Sylvain Pataille’s father, a bus driver by trade, spent all his free time helping in a friend’s vineyards. Sylvan’s uncle owned an estate in the Medoc that the family visited every summer. Even as a child, Sylvain knew that he too belonged in the vineyards. In 1999, he started with one mere hectare, and slowly grew his estate to 15 hectares. Years of trusting his vision have paid off.
For this rosé, Sylvain’s vision was “a very serious wine.” “My aim,” he says, “is to make a great wine using great soil, old vines and long ageing.”
Inspired by the age-worthy rosé of Château Simone and the great rosés of Champagne, Pataille handcrafted this Rosé Fleur de Pinot to be a wine of gravitas. The youngest vines he uses are 65 years old, and the rest are 80-85 years old. He ploughs by horse. Yields are miniscule.
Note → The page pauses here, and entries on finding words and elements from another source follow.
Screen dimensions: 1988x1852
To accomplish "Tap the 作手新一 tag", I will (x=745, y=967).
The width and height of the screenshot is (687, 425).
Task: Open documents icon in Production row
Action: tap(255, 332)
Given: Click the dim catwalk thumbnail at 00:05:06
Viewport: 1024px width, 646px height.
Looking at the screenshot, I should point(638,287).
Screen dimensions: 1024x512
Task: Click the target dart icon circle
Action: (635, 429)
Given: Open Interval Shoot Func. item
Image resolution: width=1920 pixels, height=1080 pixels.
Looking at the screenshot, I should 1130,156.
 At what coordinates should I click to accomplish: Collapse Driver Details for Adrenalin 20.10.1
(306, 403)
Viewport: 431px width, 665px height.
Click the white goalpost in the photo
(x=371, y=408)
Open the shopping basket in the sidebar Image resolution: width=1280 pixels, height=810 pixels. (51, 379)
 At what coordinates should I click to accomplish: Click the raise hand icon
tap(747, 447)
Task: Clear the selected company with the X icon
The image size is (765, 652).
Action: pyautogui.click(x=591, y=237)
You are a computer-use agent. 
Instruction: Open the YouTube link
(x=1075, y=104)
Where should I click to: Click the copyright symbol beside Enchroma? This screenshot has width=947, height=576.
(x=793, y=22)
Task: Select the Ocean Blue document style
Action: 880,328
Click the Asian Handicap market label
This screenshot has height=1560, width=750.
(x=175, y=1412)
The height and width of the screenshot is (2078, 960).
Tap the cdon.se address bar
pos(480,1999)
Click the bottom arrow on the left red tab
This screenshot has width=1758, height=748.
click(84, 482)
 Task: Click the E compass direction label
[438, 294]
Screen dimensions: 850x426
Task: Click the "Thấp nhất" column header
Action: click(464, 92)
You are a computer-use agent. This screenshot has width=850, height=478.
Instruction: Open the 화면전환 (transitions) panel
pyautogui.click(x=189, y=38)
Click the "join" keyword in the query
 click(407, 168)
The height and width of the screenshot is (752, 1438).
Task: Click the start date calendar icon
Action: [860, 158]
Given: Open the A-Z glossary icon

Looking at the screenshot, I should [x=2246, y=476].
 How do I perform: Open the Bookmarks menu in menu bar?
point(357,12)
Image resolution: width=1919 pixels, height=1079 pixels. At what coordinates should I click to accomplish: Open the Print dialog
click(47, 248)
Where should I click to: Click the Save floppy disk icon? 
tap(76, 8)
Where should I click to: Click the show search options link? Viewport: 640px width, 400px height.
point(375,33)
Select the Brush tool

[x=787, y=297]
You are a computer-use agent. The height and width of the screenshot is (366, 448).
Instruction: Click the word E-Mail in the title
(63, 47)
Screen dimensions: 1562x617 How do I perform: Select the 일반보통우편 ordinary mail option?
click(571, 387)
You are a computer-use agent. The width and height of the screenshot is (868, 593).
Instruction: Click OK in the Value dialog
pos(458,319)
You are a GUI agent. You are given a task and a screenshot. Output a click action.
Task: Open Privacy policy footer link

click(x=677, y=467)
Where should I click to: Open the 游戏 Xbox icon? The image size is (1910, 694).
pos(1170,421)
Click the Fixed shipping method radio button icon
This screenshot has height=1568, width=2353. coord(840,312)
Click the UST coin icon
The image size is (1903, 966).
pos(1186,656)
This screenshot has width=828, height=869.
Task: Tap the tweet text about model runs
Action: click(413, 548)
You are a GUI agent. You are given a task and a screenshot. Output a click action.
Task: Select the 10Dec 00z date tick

He’s doesn’t make red wine with the grapes from these plots because he’s so inspired by the minerality it imparts to his whites and rosé.
“At tastings I don’t tell people it’s a rosé, because many are not interested in rosés. When they taste the Fleur de Pinot, they often say, ‘This is not rosé, this is wine!’.
“What a joy!” writer Jancis Robinson once said in her tasting notes for this wine. We agree. A very serious, very joyful wine. Captivating.